TEXT PASSAGE Start Marker
- Alma mater: University of Nottingham
- Profession: Doctor
- Field: Public Health

= Jatinder Hayre =

British doctor and public health academic

Jatinder Hayre is a British medical doctor and public health academic, based at the Wolfson Institute of Population Health, Queen Mary University of London. His work examines the social determinants of health and health inequalities. His book, The Lost Generation of COVID‑19, analyses the pandemic’s impact on children and young people. He also engages in health advocacy work.

== Early life and education ==
Born in the Black Country, West Midlands, to a cleaner and metal-worker, Hayre credits his working-class upbringing defining his interest in public health and policy. He graduated from the University of Nottingham after studying medicine, and has remained affiliated with the institution as a research fellow.

== Career ==

=== Clinical practice ===
Hayre practices as a doctor in the National Health Service. He has been a vocal critic on the working conditions in the NHS and has opposed the use and expansion of Physician and Anaesthesia Associates on patient-safety grounds. He was supportive of the industrial action taken by BMA on junior doctor pay.

=== Academic research ===
In 2020, Hayre was commissioned by the Independent SAGE group to lead a report exploring the interaction of the COVID-19 pandemic on health inequality, he was critical of the poor state of social security in the United Kingdom. Hayre's public health work continues at Queen Mary University of London, with a focus on child health inequality, particularly exploring early-years interventions such as the Sure Start programme. In April 2025, Hayre published his book, The Lost Generation of COVID‑19, analysing the health and social impact of the COVID-19 pandemic on children, highlighting the long-term implications and societal impact of inequality. He has proposed the Hayre Doctrine of Weighted Universalism in response to growing child health inequality.

=== Health advocacy ===
Hayre serves as Vice Director of the Socialist Health Association and a previous Co-Chair of The Fabian Society Health Network. He is the National Spokesperson for Keep Our NHS Public. Alongside his academic output, Hayre is a regular commentator on NHS policy and health inequalities, he has written in various media outlets, such as The Independent, City AM, and Jacobin. He is a member of INRICH — leading workshops on reducing child health inequality.
TEXT PASSAGE End Marker
### EXERCISES
A: According to the Jatinder Hayre text, at which institute of Queen Mary University of London is Hayre based?
B: Translate this sentence from the Jatinder Hayre text into Spanish: "He is the National Spokesperson for Keep Our NHS Public."
C: List every organization Hayre is said to belong to or hold a role in under the "Health advocacy" heading of the Jatinder Hayre text.
Rely only on the Jatinder Hayre text for what follows.
RECORDED INFORMATION Start Marker
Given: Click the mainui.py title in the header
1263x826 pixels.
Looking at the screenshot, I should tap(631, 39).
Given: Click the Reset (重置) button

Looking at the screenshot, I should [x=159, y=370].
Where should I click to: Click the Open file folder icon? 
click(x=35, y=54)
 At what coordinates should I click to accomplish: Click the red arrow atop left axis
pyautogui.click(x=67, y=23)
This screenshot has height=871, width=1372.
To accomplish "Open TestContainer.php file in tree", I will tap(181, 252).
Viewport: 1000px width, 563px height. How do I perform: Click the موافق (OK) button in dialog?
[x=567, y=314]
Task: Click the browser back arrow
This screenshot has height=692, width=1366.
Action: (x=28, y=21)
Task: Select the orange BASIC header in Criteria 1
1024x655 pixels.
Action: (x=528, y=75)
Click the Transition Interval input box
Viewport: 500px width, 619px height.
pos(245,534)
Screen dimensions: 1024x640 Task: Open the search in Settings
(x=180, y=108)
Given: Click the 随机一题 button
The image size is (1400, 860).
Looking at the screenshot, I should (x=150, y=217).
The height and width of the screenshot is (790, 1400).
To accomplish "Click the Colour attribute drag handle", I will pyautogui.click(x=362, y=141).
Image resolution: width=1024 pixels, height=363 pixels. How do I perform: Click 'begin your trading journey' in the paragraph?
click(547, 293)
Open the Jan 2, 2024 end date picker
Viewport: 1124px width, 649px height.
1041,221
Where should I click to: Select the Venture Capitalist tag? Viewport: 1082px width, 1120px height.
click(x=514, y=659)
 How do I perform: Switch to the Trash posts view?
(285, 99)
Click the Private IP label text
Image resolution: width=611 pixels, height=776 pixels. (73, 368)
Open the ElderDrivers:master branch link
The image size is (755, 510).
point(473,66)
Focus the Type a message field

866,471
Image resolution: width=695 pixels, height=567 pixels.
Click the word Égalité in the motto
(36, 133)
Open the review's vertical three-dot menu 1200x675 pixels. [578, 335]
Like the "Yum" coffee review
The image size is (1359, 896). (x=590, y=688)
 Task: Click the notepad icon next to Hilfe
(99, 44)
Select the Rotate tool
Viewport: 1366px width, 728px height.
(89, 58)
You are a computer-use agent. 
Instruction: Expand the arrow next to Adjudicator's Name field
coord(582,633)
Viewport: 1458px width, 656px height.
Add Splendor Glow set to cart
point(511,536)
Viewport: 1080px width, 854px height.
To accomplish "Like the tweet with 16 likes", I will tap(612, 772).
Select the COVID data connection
RECORDED INFORMATION End Marker
### ANSWERS FOR THE EXERCISE
A: The Wolfson Institute of Population Health.

B: Es el portavoz nacional de Keep Our NHS Public.

C:
- Socialist Health Association
- The Fabian Society Health Network
- Keep Our NHS Public
- INRICH